Les œuvres de Lina Majdalanie et Rabih Mroué semblent être des témoignages documentaires. Leurs récits sont ancrés dans la réalité de leur pays, le Liban. Il et elle en rapportent la vie de ses habitantes, les contradictions de sa société, son histoire récente comme l’actualité tourmentée de cette région du monde. Les situations qu’il et elle mettent en scène semblent plausibles, rappelant tel événement historique, telle destinée individuelle.

Pourtant, leurs spectacles jouent d’ellipses et de raccourcis, de rapprochements et de montages et ne distinguent pas les aléas des vies anonymes des faits historiques. Ainsi, il ne s’agit pas ici de documentaire ni de récit historique, encore moins de séparer le vrai du faux : la question est ailleurs, dans le maintien de la possibilité d’inventer un avenir autre que celui imposé par les idéologies religieuses et néolibérales qui depuis plusieurs décennies exacerbent les violences et entraînent ce pays dans une impasse sociale comme politique.
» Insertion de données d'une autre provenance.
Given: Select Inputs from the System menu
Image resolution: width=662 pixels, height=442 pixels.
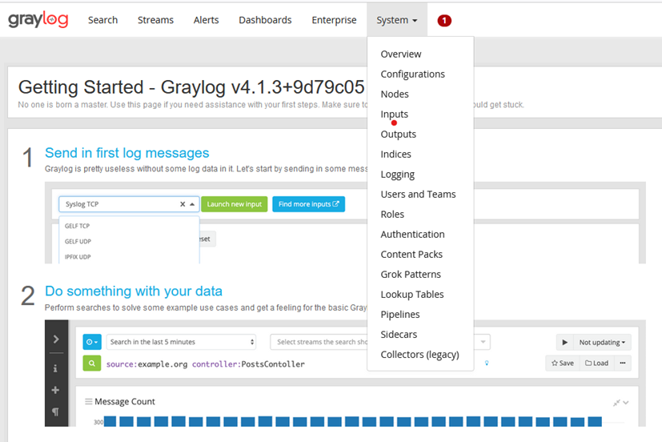Looking at the screenshot, I should 394,115.
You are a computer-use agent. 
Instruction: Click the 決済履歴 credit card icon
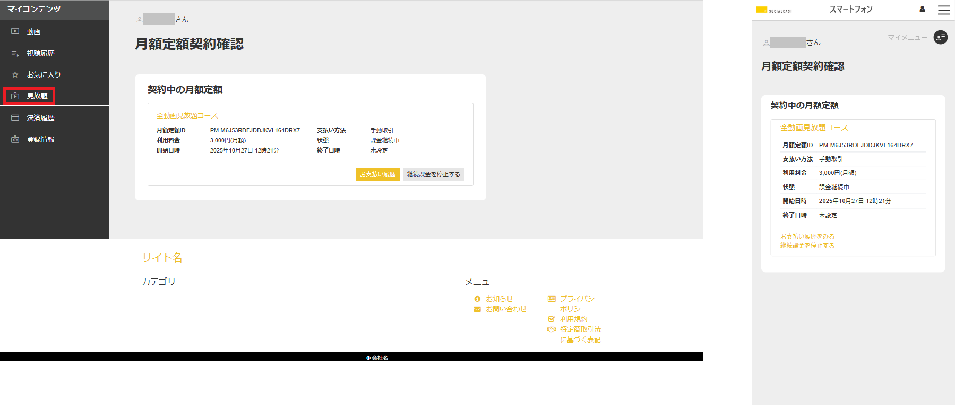pyautogui.click(x=15, y=118)
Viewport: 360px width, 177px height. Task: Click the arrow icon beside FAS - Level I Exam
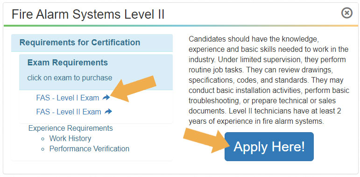[x=106, y=98]
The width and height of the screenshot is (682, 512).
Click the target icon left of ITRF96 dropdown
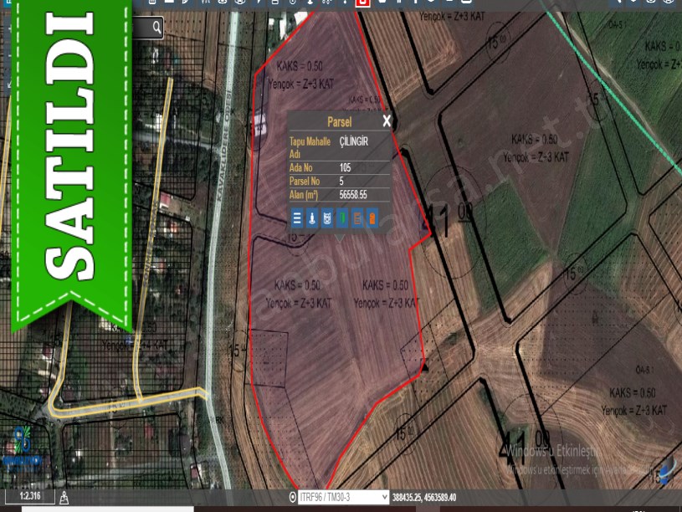[x=291, y=497]
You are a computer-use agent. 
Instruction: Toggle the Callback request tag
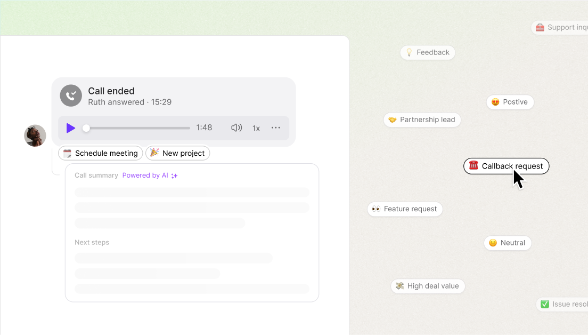(506, 166)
L’ordinaire et l’exceptionnel, comme le réel et la fiction, finissent ici par se confondre. Il s’agit moins de « faire l’histoire » ou d’être les témoins de situations inextricables que de rétablir du jeu, de la surprise, de l’accident et, peut-être plus que tout, de l’initiative humaine avec ce qu’elle peut avoir de fragilité, d’incertitude et d’inventivité. Il s’agit moins de rétablir la prétendue vérité des faits que de réfléchir à la manière dont celle-ci s’invente, se falsifie, se transforme, se raconte.
Leurs personnages ne sont pas des héros, des figures exemplaires, des leaders apportant la « bonne parole ». Mais ils rusent avec les mémoires falsifiées, les symboles oppressants et les pouvoirs autoritaires pour s’organiser face au désastre des guerres et des oppositions délétères. Ils ouvrent ainsi une voie qui ne vaut que pour eux, mais qui rappelle qu’une autre vie est possible, que rien n’est définitif, que chacune peut participer à déjouer la fatalité. L’histoire personnelle croise, commente et révèle l’histoire sociale et politique ; et l’art devient ce qui permet de dérouter l’adversité.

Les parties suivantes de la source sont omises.